The Man Standing Next (Namsanui bujangdeul) (2020)

Woo Min-ho‘s The Man Standing Next (Namsanui bujangdeul) is a period film set, like his previous The Drug King (2018), in the Seventies, and chronicling the last 40 days of military dictator Park’s Presidency before he and his Chief of Security were assassinated by the Director of the Korean Central Intelligence Agency – who was also the President’s long-term friend. This is no spoiler – for not only does the film state in introductory text that it will end in the President’s assassination, and not only does it open near the narrative’s end with KCIA Director Kim Pyu-kyeong (Lee Byung-hun) heading to the dining room where he expressly plans to shoot the President (Lee Sung-Min) dead, but it is also, more or less, a matter of historical record, based, with “creative liberties for certain stories”, on the non-fiction KCIA Chiefs which ran serially in Korea’s Dong-A Ilbo newspaper for 26 months starting from 1990. Some of the names may have been altered, but the authoritarian President Park Chung-hee really was assassinated on 26 Oct 1979, bringing eighteen years of controversial rule to an even more controversial close.

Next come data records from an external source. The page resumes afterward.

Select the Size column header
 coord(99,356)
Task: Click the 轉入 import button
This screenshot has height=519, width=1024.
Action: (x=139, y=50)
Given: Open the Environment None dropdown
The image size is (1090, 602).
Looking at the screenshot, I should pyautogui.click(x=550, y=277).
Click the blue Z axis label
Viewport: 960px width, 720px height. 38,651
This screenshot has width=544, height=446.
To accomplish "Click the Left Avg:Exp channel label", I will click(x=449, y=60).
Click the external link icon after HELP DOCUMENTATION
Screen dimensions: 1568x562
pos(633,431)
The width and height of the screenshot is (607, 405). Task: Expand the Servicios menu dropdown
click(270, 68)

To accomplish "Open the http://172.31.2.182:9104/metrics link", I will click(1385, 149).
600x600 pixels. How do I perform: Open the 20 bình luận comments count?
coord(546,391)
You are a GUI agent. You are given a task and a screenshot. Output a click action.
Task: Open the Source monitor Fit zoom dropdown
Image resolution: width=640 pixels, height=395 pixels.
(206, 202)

From the start, everyone knows that Park’s period of rule is drawing to an end. Korea’s close political and military allies in the United States have grown weary of Park’s human rights violations, his devious attempts to buy off American Congressmen and his funnelling of state funds into Swiss bank accounts, and when former KCIA director Park Yong-gak (Kwak Do-won) testifies in Washington as a whistle blower against Park, his memoir Traitor of the Revolution seems the explosive catalyst that may finally bring Park down. Educated, thoughtful Kim Pyu-kyeong is dispatched to stop publication of his old friend’s memoir, but finds himself having to compete for the President’s attention and favour with the bullish, bellicose Chief of Presidential Security Gwak Sang-cheon (Lee Hee-joon), at a time when Korea is being destabilised by growing civil unrest. Soon the rivalry between Pyu-kyeong and Sang-cheon will express itself in simultaneous operations to assassinate Yong-gak, bringing to Paris and its rural outskirts some suitably Melvillean cloak and dagger.

Yet as Pyu-kyeong realises that he is as expendable as his predecessor Yong-gak, in a game where the President maintains power by endlessly pitting one underling against another, the state spook finds himself haunted by Yong-gak’s question: “Why did you want the revolution?” For in the bubble of élite power where The Man Standing Next is set, a place of luxury food and drinks and elegantly appointed accommodation far removed from the unseen citizens rioting in the streets, anyone and everyone might be described as a ‘traitor of the revolution’, having long since abandoned nationalistic ideals for their own personal ambition and greed and hunger for control. Even the original so-called ‘revolution’ was merely a power-grabbing coup d’état.

Lee Byung-hun sets aside his usual status as cinematic heartthrob and man of action, playing Pyu-kyeon as a buttoned-up, rather boring bureaucrat who, though headed inexorably towards an act of violence, is marked more by hesitancy, weakness and indecision. It is Pyu-kyeon’s journey which drives the narrative, but viewers will find it difficult to root for a man who runs a state apparatus of torturers and cutthroats, who betrays his own friend to please a man whom he has come to despise, and whose final, belated choice to try to do the right thing seems governed as much by a personal instinct to survive and a sense of professional jealousy as by a desire to serve the national interest. He is a complex, difficult figure – indeed the kind of antihero who peaked precisely in the cinema of the 1970s – and if we like him at all, it is not so much because he is good as because he is the best of a bad bunch (as Yong-gak puts it, “I’m a bad guy, they’re bad too, everyone’s bad.”). When the much-anticipated murder of the President finally comes, it is a shabby, messy affair, and somehow anticlimactic, with no comfort or redemptive message on offer for the viewer. 

It is now over four decades since these events took place, and Korea has moved on, a democracy no longer under military dictatorship. Yet Park’s eldest daughter Park Geun-hye very recently became Korea’s first female President before being herself prematurely deposed amid corruption scandals. Though not assassinated, she is now in prison. And so it is possible to see a direct line between this political thriller’s historical roots, and the present day. Woo Min-ho may be painstaking in the way that he reconstructs Korea’s past, but the story that he tells is also a parable of power and its abuses that resonates beyond the specificities of the Fourth Republic to any and every era.